▸ **Objetivo**
Escreva a continuação do texto sobre o livro Família Cazumbá, começando logo depois da última frase mostrada.

▸ **Trecho da fonte**
------------------------------------------------------------------------

Por Urda Alice Klueger (Enseada de Brito, SC)
Fico aqui
pensando: a vida imita a arte ou a arte imita a vida? Penso num romance que
escrevi faz tempo, e que se chama Cruzeiros do Sul, onde acompanho uma família
chamada Souza durante três séculos e meio pelas antigas vastidões ermas de
Santa Catarina até os tempos mais recentes. Famílias como essa devem ter
existido, e garimpei os acontecimentos históricos do estado através de livros
científicos, para que tudo ficasse mais verossímil, e nos altos e baixos por
onde a família andou, acabei contando a história de Santa Catarina, mesmo que
tenha sido a grosso modo. Foi um ato de arte a imitar a vida.
E agora leio
essa admirável Família Cazumbá (Família
Cazumbá – As peculiaridades dos descendentes de africanos nos últimos anos da
escravidão e no pós-abolição – Recôncavo da Bahia – c. 1879-2015 – autoria de
José Bento Rosa da Silva) e dou-me conta do inverso: a vida também imita a
arte, sem dúvida. Bento, que um dia já foi meu professor, mergulhou na senda
que trilha essa família Cazumbá que hoje está, inclusive, nas redes sociais, e
a trouxe desde o século XIX, passo a passo pelos caminhos do Brasil, essa gente
que conserva um sobrenome africano, coisa tão rara no nosso país. Seu livro é
precioso em minúcias e investigações, e de mãos dadas com a família Cazumbá,
Bento andou com ela por três séculos, subindo e descendo os tantos caminhos da
vida, como uma vez eu fiz com esquecidos seres imaginários que usavam o nome
Souza.

------------------------------------------------------------------------

▸ **Registros fornecidos**
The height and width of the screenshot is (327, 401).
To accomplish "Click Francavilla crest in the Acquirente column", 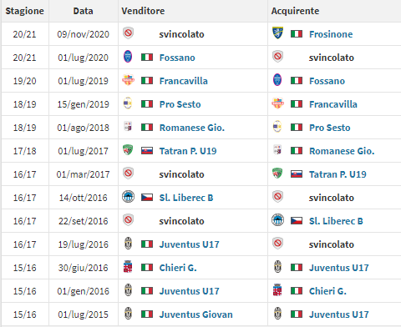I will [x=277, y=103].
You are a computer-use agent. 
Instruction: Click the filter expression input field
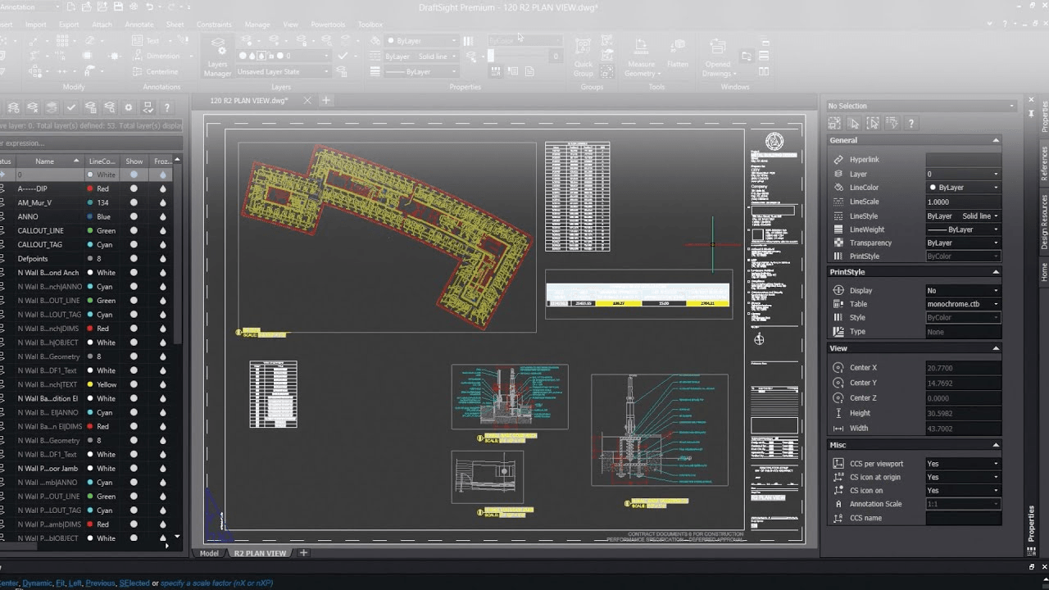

------------------------------------------------------------------------

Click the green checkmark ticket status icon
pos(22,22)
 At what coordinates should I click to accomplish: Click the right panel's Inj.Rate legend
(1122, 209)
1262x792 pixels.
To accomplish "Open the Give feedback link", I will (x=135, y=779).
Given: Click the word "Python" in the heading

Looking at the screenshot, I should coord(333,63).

------------------------------------------------------------------------

▸ **Problema resolvido**
Fui ao Facebook
agora ver mais de perto a família Cazumbá, e ela está lá, com muitas e muitas
pessoas, e fiquei a pensar que eu nunca teria sabido delas se o Bento não
tivesse escrito esse livro – vieram-me à mente, então, os tantos personagens
dos tantos livros que li, desde a infância, e que se tornaram muito fortes
dentro do meu cérebro ou dentro do meu coração. Toda essa gente que me habita,
hoje, está viva em mim e comigo, às vezes fica a me acompanhar nas mais
inesperadas atividades.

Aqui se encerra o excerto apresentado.